As Terps fix eyes on basics, Friedgen learns to refocus

He cuts down distractions, gives team more attention

College Football

April 16, 2005|By Mike Preston | Mike Preston,SUN STAFF

COLLEGE PARK - When University of Maryland football coach Ralph Friedgen opened spring practice by stating his team needed to get back to basics and improve chemistry, he wasn't just talking about his players. Friedgen was also indicting himself.

After the Terps finished 5-6 and failed to secure a bowl bid in 2004 for the first time in Friedgen's four years at Maryland, Friedgen has taken apart his offense, defense and special teams. He found room for improvement.

Then he looked in the mirror. Improvement was needed there, too.

"I really let some things get away," said Friedgen, whose team has two weeks left in spring practice. "I really screwed up. I don't know what was wrong with me, if I was raising too much money or what."

Friedgen may have gotten caught up in the euphoria of the program's instant success. In his first three seasons, he guided Maryland to a 31-8 record and appearances in the Orange, Peach and Gator bowls. Friedgen became a popular man on campus.

He appeared at numerous alumni events and golf tournaments. He became a popular guest speaker. There was even a "Breakfast with Friedgen" morning once a week during the season. It seemed like the only people who didn't call were Jay Leno and David Letterman.

But the so-called distractions have been scaled back.

"I have cut down a lot [on outside activities]," Friedgen said. "I haven't played golf yet. Every speaking engagement - I think I have done one or two. I've gotten back with the players more, been in the weight room more with them.

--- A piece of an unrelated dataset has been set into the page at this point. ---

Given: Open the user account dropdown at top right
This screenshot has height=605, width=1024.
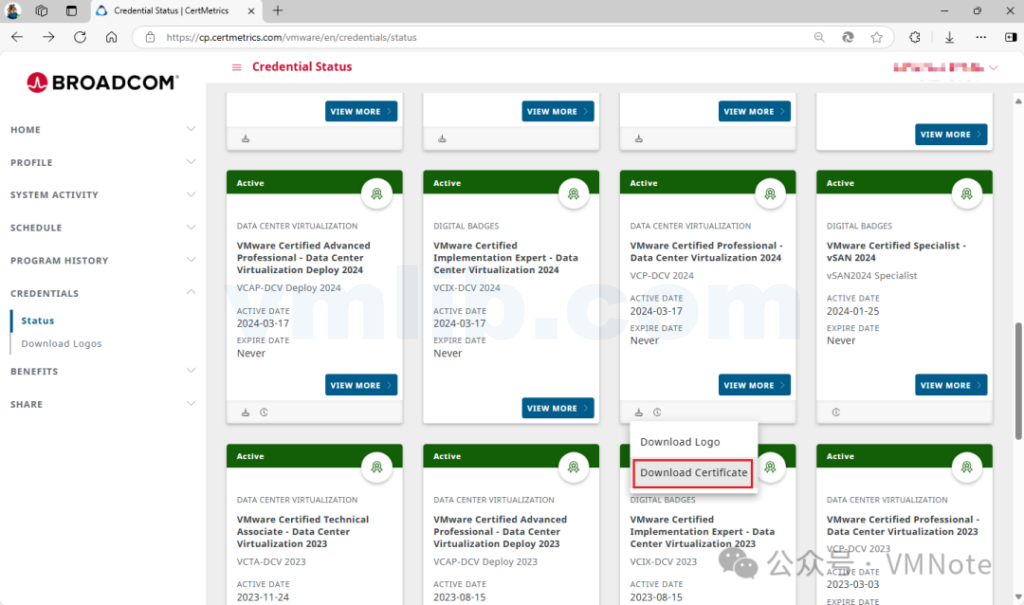Looking at the screenshot, I should 993,68.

After I talked to each and every player at the end of last year, one of the things I realized is they were only seeing me from one aspect, and that was disciplinarian.

"I always handle the bad things," he said. "They were coming to my office. I felt I needed to see the other side, and get out, get in the weight room and eat dinner with them. So I'm back to being around them more."

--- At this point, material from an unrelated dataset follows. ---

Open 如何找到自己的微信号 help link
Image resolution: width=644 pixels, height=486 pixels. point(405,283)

So, Friedgen has been more animated in practice. On Thursday morning, he went on the field and demonstrated better blocking and tackling techniques with linebacker Trey Covington. Friedgen has been happy with spring training camp. These are all the players he recruited.

Friedgen said there were no side effects on the recruiting trail because of his first losing season with the Terps.

"I think we had a good recruiting year," Friedgen said. "I think we have to have another good one - three back-to-back - to have a chance to have a really good football team."

What the Terps need in 2005 is more offense. Defensively, they played well enough to win a lot of games last season, but they couldn't mount long drives, and the defense would wear down. Friedgen said he has put in most of his defensive blitz packages and made some adjustments to his offense.

Like most coaches, he wouldn't elaborate but did say he worked on receivers' splits and put more time into matching up his personnel with schemes.

The big problem, though, continues to be at quarterback. There was hope that sophomore Jordan Steffy would emerge from spring practice as the starter, but he has missed substantial time because of knee and elbow injuries.

Friedgen said junior Sam Hollenbach has a slight edge over junior Joel Statham as the starting quarterback. Statham started 10 games last season, completing 126 of 234 passes for 1,590 yards and eight touchdowns. He also had 15 interceptions. Hollenbach started one game. Steffy didn't start, but played in six games.

"We've got to get him right physically," Friedgen said of Steffy. "For him to miss spring is not a good situation. He's got to do some things. He's got to ice his arm every time he throws, he's got to ice his knee, he's got to do his physical therapy.

"We beat our defense more this spring than we ever have. ... I think we have really worked on some things to get a little tighter offense. The coordination is a little bit better and the quarterbacks are throwing the ball better."